Cuaca Ekstrem, Nelayan Laut Sumsel “Parkir” Kapal Dua Bulan

Nelayan yang tengah mencari ikan di Sungai Musi. (dok/rmolsumsel.id)
Nelayan yang tengah mencari ikan di Sungai Musi. (dok/rmolsumsel.id)

Nelayan laut di Provinsi Sumsel menghentikan aktivitas pelayarannya ke laut lepas untuk sementara. Hal ini menyusul cuaca ekstrem yang melanda sebagian wilayah perairan laut di Indonesia. 


Kepala Dinas Kelautan dan Perikanan Sumsel, Widagda Sukrisna mengatakan, periode November-Desember selama ini memang dimanfaatkan nelayan untuk memperbaiki jaring dan kapal. Mereka memilih untuk tidak melaut karena cuaca ekstrem yang melanda wilayah perairan. 

"Hampir seluruhnya tidak ada yang melaut. Kalaupun ada, mereka hanya berlayar di perairan yang berada di dekat daratan," kata Widagda saat dibincangi, Kamis (11/10). 
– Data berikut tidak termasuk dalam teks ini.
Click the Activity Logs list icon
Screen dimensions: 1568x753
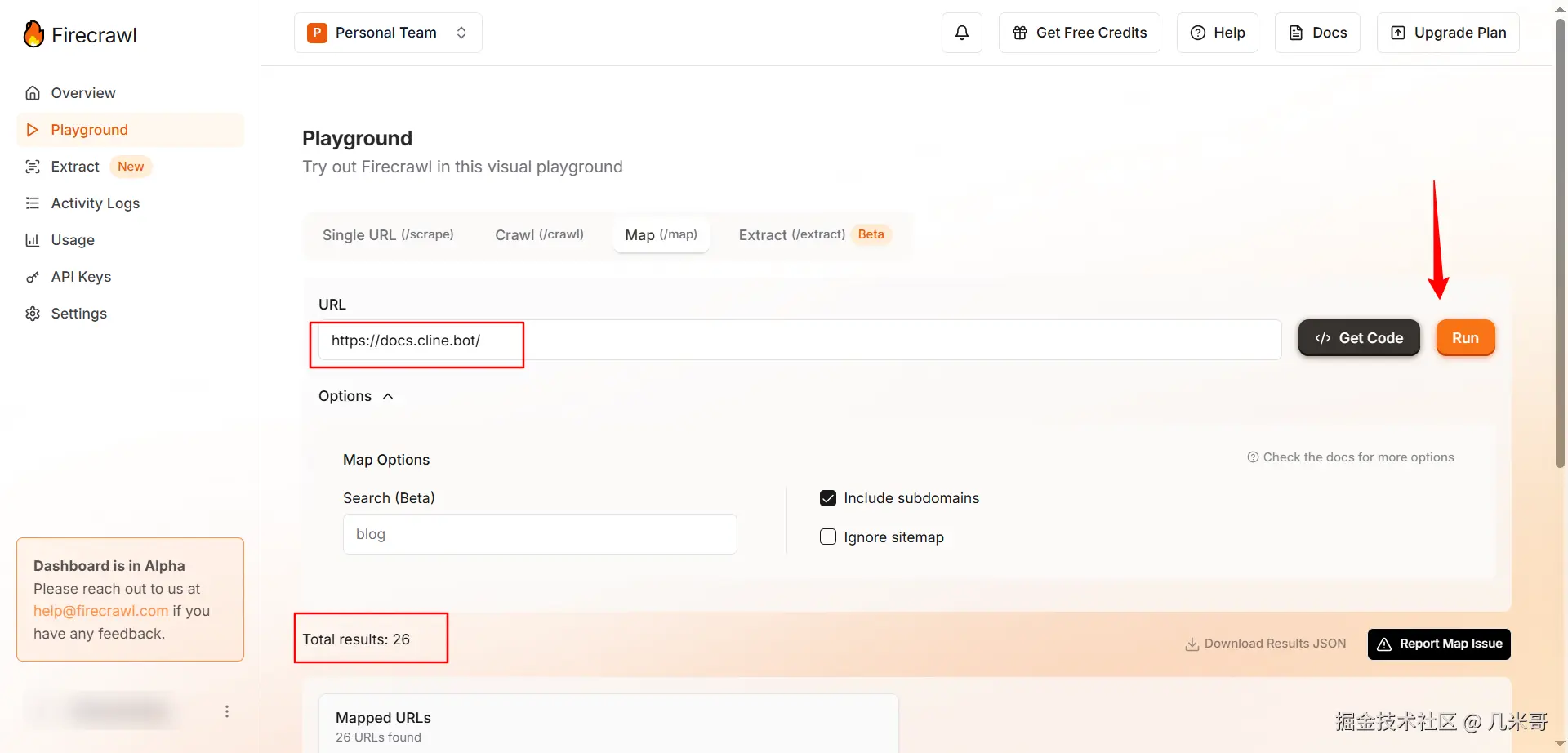pos(33,203)
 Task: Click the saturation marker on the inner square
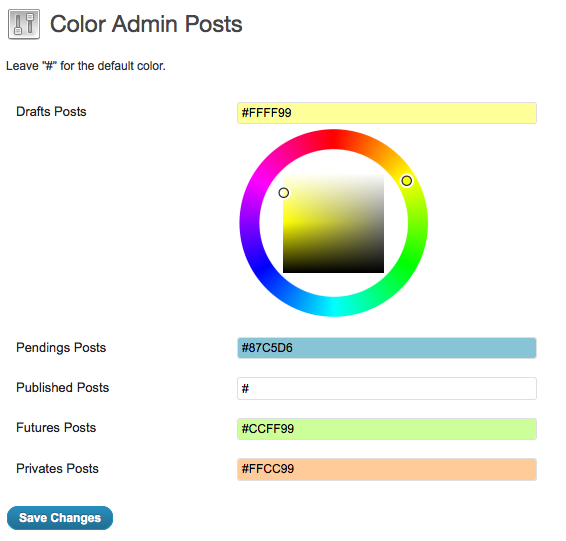coord(284,193)
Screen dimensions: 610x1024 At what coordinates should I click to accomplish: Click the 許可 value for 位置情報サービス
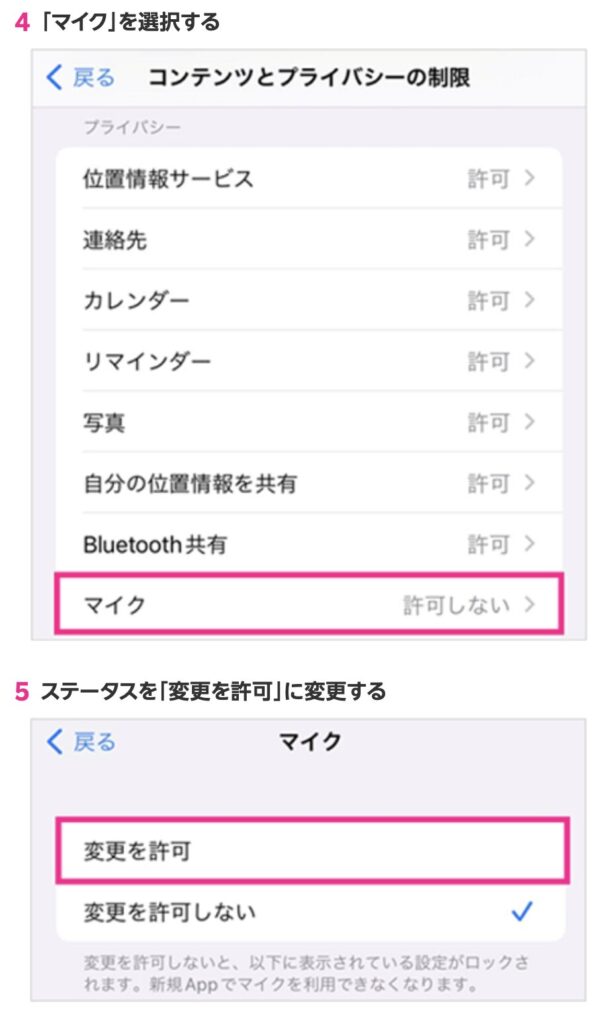coord(488,179)
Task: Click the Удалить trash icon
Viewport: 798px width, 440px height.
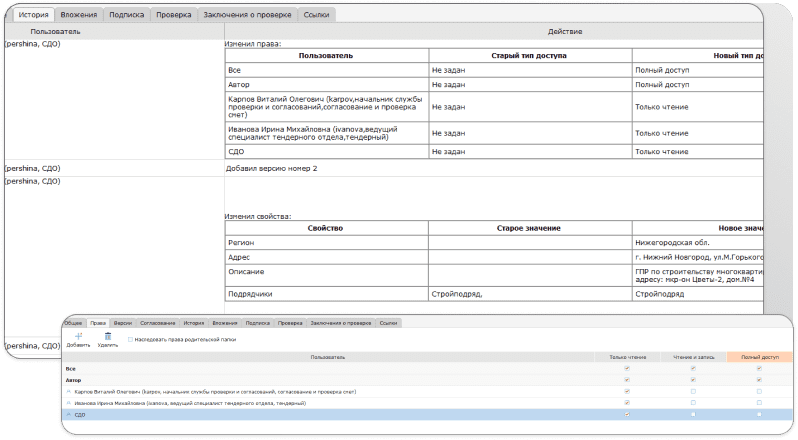Action: click(x=108, y=336)
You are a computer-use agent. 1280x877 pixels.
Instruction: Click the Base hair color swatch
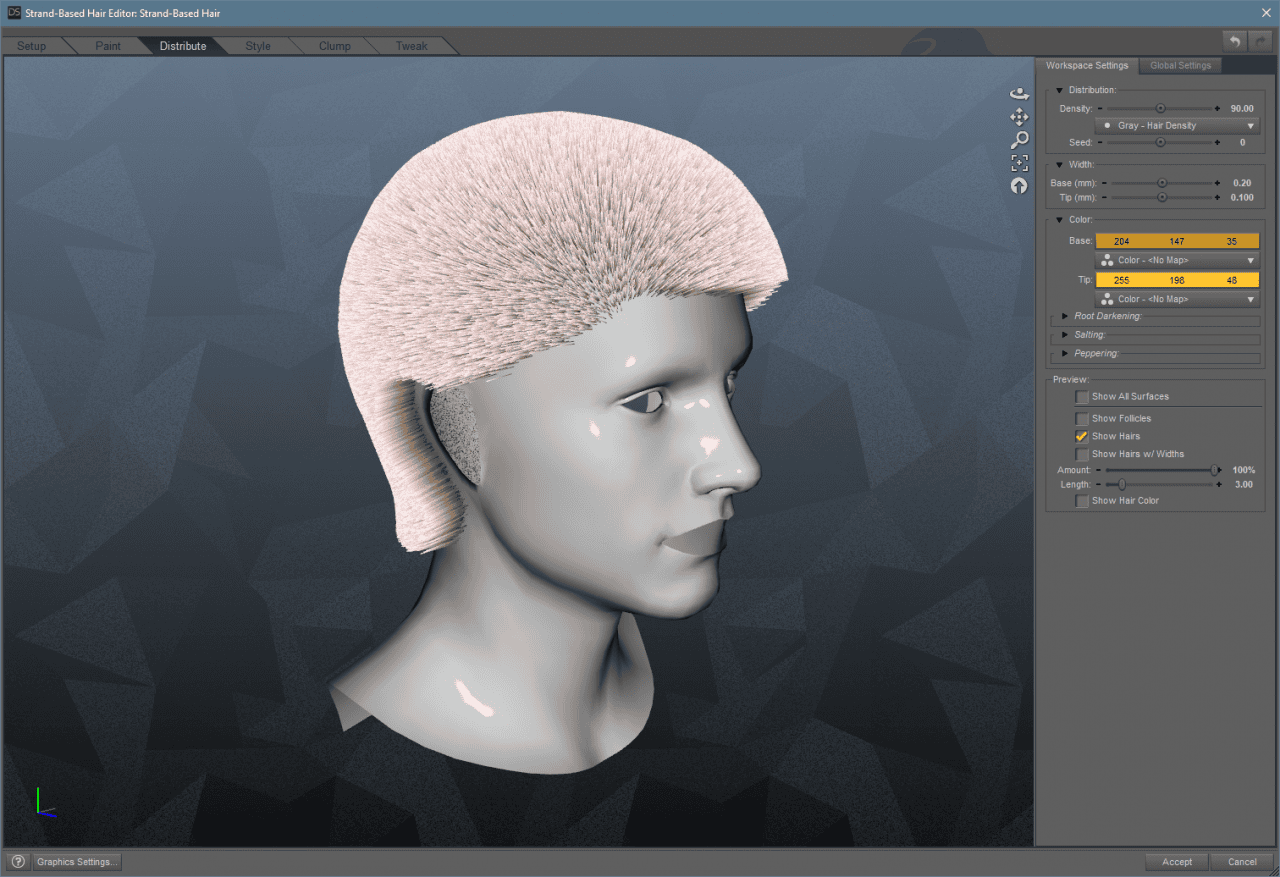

Widagda mengatakan, biasanya nelayan laut kembali berlayar di sekitar bulan Februari. Saat itu, angin musim Barat sudah berganti dan mereka bisa kembali berlayar. "Cuaca tidak seekstrem di akhir tahun. Sehingga sebagian mulai kembali berlayar," ujarnya. 

Ia juga telah melakukan sosialisasi kepada seluruh nelayan Sumsel untuk sementara waktu tidak melakukan pelayaran. "Satu-satunya jalan memang jangan melaut dulu," ucapnya. 

Siklus cuaca ekstrem, kata Widagda, memang terjadi setiap tahunnya dengan periode waktu yang lama. Hanya saja, untuk tahun ini cuaca ekstrem sudah masuk di November. "Sebenarnya sudah tradisi dari nelayan jika di akhir tahun mereka tidak melaut dulu untuk memperbaiki kapal dan peralatan tangkap. Tapi, tahun ini lebih cepat datangnya. Biasanya itu Desember baru mulai," terangnya. 

Meskipun nelayan Sumsel tidak beroperasi, namun kondisi tersebut tidak mempengaruhi pasokan ikan laut di Sumsel. Menurutnya, pasokan ikan laut di Sumsel banyak didapat dari daerah lain. Seperti Tegal, Bangka dan lainnya. 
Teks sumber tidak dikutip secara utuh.